For the entries below, the expected answer is the line with "This screenshot has width=750, height=629.", the line with "Open the Issey", and every line between them, exactly as written, and nothing more.
------------
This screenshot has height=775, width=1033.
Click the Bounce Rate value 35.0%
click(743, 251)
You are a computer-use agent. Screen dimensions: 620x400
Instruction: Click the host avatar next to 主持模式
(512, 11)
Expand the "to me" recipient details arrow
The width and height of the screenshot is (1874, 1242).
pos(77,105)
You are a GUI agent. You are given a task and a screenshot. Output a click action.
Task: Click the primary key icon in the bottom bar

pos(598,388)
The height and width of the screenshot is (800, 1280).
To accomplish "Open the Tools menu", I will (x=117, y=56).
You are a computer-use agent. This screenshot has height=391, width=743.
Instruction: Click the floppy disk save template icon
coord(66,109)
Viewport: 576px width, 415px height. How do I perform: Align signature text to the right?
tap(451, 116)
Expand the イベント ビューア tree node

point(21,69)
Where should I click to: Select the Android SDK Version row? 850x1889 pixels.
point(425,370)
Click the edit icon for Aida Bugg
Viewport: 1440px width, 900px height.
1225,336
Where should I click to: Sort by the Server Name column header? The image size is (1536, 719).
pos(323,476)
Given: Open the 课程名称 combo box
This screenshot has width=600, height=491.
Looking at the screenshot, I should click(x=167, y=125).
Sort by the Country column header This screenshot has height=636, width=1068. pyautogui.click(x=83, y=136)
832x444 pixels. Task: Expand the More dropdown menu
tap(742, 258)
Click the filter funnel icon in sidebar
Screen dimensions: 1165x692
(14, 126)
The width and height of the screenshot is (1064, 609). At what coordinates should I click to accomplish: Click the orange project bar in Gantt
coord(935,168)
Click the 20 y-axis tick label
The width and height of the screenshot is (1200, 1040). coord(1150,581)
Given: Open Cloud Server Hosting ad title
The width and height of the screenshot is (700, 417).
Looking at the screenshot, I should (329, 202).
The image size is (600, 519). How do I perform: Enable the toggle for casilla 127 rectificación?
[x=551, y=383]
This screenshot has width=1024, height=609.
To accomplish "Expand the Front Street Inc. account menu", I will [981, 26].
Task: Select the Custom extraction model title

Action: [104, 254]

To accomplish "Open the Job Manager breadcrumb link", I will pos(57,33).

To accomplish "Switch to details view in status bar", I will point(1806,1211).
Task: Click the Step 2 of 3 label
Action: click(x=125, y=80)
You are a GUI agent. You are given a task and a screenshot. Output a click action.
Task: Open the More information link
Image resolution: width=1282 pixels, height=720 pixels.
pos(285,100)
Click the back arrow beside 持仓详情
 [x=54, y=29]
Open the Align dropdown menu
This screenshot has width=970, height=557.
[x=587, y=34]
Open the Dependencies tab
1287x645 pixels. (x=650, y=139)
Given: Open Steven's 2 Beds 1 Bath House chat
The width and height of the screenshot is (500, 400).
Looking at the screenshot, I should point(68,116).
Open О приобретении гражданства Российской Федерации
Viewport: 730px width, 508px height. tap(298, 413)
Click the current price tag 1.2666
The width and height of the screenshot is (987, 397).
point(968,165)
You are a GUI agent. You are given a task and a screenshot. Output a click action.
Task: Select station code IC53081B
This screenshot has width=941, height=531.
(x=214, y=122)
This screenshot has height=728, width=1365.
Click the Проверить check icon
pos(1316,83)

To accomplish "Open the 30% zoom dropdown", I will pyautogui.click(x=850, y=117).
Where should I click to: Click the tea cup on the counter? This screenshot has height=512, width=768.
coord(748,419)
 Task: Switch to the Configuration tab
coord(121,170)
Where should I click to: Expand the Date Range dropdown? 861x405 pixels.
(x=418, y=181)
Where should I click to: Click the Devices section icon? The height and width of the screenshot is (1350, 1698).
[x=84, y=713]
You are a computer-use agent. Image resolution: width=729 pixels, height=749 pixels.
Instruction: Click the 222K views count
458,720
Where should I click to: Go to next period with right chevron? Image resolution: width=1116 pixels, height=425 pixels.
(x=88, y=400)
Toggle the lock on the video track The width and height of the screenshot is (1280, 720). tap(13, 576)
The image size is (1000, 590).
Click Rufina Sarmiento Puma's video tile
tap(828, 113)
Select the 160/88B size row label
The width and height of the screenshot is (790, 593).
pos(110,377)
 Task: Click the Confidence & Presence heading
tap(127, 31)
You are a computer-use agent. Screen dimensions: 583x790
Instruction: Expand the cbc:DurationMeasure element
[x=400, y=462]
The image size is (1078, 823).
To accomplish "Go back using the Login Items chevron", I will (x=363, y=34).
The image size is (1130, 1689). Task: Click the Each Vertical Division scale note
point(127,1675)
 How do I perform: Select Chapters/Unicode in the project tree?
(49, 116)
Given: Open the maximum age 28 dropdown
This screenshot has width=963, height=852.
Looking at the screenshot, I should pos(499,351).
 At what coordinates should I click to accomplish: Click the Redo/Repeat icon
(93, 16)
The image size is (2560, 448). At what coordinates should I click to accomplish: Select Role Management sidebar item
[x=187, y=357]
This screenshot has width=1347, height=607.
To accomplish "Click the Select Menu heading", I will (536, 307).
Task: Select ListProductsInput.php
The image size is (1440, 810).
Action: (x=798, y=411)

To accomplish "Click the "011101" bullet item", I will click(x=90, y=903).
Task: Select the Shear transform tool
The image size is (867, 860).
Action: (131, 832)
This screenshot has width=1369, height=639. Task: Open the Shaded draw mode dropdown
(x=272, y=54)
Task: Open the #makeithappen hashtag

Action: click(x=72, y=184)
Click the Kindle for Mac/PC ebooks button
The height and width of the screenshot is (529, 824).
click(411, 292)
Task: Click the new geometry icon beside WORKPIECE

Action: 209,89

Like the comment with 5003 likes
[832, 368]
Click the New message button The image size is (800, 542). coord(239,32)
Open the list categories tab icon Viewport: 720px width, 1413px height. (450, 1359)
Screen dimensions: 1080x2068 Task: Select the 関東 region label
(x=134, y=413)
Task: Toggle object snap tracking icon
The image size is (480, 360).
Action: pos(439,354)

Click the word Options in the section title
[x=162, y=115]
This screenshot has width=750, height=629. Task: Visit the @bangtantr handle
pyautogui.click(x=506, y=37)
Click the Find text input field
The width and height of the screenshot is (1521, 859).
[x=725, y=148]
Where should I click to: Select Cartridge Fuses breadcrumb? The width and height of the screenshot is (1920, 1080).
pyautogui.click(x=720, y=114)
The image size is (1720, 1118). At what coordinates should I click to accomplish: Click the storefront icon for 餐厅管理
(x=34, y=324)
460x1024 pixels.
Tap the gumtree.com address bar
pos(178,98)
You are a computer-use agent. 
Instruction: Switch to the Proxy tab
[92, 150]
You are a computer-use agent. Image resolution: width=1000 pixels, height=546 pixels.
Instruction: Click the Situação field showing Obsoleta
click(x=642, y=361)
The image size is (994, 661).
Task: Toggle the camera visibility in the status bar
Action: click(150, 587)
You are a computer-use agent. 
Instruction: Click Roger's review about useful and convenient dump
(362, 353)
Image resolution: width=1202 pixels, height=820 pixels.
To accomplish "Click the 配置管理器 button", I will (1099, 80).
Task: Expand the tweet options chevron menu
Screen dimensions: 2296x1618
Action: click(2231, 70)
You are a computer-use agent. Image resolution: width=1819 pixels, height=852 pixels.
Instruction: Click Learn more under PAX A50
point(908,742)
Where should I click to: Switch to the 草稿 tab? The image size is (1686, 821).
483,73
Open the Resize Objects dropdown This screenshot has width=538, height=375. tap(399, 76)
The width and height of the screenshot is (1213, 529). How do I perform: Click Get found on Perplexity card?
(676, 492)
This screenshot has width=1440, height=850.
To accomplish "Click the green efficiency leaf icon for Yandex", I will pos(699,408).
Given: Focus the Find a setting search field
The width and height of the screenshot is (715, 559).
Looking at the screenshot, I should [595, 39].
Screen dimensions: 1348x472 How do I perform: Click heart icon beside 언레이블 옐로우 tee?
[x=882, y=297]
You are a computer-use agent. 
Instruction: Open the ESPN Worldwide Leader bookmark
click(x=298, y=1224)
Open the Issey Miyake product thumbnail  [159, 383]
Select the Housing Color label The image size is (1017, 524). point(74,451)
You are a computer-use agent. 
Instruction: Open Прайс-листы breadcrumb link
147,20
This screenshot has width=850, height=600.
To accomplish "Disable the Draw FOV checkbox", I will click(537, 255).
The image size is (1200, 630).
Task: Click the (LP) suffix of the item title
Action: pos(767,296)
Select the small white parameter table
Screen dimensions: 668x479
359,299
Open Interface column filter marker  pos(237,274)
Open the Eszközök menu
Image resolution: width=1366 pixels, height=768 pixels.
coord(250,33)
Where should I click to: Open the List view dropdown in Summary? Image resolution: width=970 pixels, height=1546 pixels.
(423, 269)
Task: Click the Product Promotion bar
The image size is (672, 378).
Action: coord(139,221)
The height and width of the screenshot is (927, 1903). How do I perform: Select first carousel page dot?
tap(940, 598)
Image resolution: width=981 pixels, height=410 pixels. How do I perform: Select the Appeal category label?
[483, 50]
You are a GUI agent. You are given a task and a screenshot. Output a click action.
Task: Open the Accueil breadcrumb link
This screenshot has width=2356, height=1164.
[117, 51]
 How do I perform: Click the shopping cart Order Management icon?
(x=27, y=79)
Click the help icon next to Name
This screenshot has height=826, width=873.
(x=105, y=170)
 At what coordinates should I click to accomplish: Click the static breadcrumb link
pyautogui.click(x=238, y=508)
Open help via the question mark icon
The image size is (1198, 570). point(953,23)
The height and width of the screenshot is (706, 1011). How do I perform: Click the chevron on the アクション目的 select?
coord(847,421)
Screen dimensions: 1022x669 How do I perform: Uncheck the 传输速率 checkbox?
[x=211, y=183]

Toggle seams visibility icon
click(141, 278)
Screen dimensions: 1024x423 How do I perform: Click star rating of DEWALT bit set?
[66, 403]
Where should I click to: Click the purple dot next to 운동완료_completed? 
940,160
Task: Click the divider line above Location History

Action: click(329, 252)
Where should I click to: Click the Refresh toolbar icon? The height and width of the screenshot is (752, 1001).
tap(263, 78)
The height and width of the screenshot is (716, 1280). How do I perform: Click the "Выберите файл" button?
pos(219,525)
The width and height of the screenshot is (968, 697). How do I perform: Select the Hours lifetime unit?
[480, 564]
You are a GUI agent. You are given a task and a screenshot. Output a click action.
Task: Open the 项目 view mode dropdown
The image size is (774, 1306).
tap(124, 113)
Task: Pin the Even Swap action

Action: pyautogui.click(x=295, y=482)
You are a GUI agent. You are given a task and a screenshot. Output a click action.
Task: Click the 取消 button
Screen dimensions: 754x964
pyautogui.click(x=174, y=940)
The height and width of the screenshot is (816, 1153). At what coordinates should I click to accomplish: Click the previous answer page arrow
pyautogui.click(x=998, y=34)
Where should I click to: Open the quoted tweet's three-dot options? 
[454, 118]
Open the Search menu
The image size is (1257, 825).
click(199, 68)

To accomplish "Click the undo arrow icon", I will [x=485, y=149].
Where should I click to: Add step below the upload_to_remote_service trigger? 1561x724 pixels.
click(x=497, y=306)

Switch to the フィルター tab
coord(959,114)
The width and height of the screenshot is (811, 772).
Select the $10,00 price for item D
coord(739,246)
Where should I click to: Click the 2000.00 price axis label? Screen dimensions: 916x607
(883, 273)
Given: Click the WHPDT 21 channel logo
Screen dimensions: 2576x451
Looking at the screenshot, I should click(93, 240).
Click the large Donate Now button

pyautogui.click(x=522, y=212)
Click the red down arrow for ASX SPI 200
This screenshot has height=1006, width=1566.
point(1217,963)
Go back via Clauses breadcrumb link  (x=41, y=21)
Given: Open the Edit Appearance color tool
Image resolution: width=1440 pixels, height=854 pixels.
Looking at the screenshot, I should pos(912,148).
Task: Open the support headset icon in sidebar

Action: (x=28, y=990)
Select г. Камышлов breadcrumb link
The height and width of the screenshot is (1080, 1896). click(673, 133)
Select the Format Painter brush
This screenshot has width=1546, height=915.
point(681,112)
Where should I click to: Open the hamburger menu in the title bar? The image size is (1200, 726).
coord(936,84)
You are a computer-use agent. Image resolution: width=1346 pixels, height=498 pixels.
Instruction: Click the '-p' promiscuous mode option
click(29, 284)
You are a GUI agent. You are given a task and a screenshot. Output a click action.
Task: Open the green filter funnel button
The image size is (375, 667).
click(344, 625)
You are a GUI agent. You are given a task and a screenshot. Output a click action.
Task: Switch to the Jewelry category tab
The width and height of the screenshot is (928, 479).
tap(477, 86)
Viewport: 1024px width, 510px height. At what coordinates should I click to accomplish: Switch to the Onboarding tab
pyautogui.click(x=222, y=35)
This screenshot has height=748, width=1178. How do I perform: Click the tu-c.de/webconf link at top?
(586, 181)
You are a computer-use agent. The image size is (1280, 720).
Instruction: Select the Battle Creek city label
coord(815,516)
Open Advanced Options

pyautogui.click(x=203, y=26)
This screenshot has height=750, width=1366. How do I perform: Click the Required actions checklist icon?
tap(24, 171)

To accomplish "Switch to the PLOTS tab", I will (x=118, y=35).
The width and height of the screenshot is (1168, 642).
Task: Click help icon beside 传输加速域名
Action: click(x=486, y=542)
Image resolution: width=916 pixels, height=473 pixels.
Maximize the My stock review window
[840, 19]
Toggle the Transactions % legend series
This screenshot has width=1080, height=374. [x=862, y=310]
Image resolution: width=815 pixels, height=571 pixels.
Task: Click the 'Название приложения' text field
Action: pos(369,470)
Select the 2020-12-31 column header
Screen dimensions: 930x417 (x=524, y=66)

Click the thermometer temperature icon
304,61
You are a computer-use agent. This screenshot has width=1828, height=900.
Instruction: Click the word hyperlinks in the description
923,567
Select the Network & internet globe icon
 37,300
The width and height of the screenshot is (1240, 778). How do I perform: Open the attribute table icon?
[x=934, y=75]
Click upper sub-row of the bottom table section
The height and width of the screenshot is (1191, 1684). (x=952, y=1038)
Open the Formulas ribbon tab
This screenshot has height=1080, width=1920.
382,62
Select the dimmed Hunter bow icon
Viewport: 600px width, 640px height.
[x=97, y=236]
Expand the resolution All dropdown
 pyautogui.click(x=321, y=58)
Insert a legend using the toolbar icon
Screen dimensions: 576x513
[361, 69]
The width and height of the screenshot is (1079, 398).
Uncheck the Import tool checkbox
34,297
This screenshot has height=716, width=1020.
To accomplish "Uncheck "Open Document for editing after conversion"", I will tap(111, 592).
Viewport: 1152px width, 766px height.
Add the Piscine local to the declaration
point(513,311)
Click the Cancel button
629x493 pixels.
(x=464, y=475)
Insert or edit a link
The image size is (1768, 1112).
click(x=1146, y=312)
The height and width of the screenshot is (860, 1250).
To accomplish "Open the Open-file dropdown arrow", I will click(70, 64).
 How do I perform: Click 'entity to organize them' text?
------------
• [Answer to the exercise]
This screenshot has width=750, height=629. Task: Visit the @bangtantr handle
pyautogui.click(x=506, y=37)
Click the Find text input field
The width and height of the screenshot is (1521, 859).
[x=725, y=148]
Where should I click to: Select Cartridge Fuses breadcrumb? The width and height of the screenshot is (1920, 1080).
pyautogui.click(x=720, y=114)
The image size is (1720, 1118). At what coordinates should I click to accomplish: Click the storefront icon for 餐厅管理
(x=34, y=324)
460x1024 pixels.
Tap the gumtree.com address bar
pos(178,98)
You are a computer-use agent. 
Instruction: Switch to the Proxy tab
[92, 150]
You are a computer-use agent. Image resolution: width=1000 pixels, height=546 pixels.
Instruction: Click the Situação field showing Obsoleta
click(x=642, y=361)
The image size is (994, 661).
Task: Toggle the camera visibility in the status bar
Action: click(150, 587)
You are a computer-use agent. 
Instruction: Click Roger's review about useful and convenient dump
(362, 353)
Image resolution: width=1202 pixels, height=820 pixels.
To accomplish "Click the 配置管理器 button", I will (1099, 80).
Task: Expand the tweet options chevron menu
Screen dimensions: 2296x1618
Action: click(2231, 70)
You are a computer-use agent. Image resolution: width=1819 pixels, height=852 pixels.
Instruction: Click Learn more under PAX A50
point(908,742)
Where should I click to: Switch to the 草稿 tab? The image size is (1686, 821).
483,73
Open the Resize Objects dropdown This screenshot has width=538, height=375. tap(399, 76)
The width and height of the screenshot is (1213, 529). How do I perform: Click Get found on Perplexity card?
(676, 492)
This screenshot has width=1440, height=850.
To accomplish "Click the green efficiency leaf icon for Yandex", I will pos(699,408).
Given: Focus the Find a setting search field
The width and height of the screenshot is (715, 559).
Looking at the screenshot, I should [595, 39].
Screen dimensions: 1348x472 How do I perform: Click heart icon beside 언레이블 옐로우 tee?
[x=882, y=297]
You are a computer-use agent. 
Instruction: Open the ESPN Worldwide Leader bookmark
click(x=298, y=1224)
Open the Issey Miyake product thumbnail  [159, 383]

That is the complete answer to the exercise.